ふくおかフィナンシャルグループ(FFG)と十八銀行の経営統合計画が公正取引委員会に承認されたことを受け、佐賀県内の金融機関は「メガ地銀」の誕生に警戒し、自らの強みを追求する姿勢を示した。

 佐賀銀行(佐賀市)の坂井秀明頭取は「(脅威を)感じないというのはうそだが、統合が長崎の活性化につながることを願う」とコメント。佐賀共栄銀行(同)の二宮洋二頭取は「規模拡大とは別の次元で私どもは戦う。(単独経営で)中小零細企業の金融に特化する」とし7月から頭取、役員が取引先を直接訪問していることを明かした。

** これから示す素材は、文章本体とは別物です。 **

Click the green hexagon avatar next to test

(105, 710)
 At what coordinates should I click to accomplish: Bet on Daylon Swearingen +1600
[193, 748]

 佐賀信用金庫(同)の杉町謙吾理事長は「巨大地銀ができることへの不安は大きい。生き残るため九州の金融機関再編が再び加速するだろう」と語り、九州ひぜん信金(武雄市)の松永功理事長は「有力2行が1行になりサブバンクとしての需要があるはず。努力する」とコメントした。

 承認の条件となった1千億円弱の債権譲渡に関し、県内では長崎県に店舗を持つ佐賀銀行、佐賀共栄銀行、九州ひぜん信金が打診を受けた。受け入れる意向を示しているが、金額は公表していない。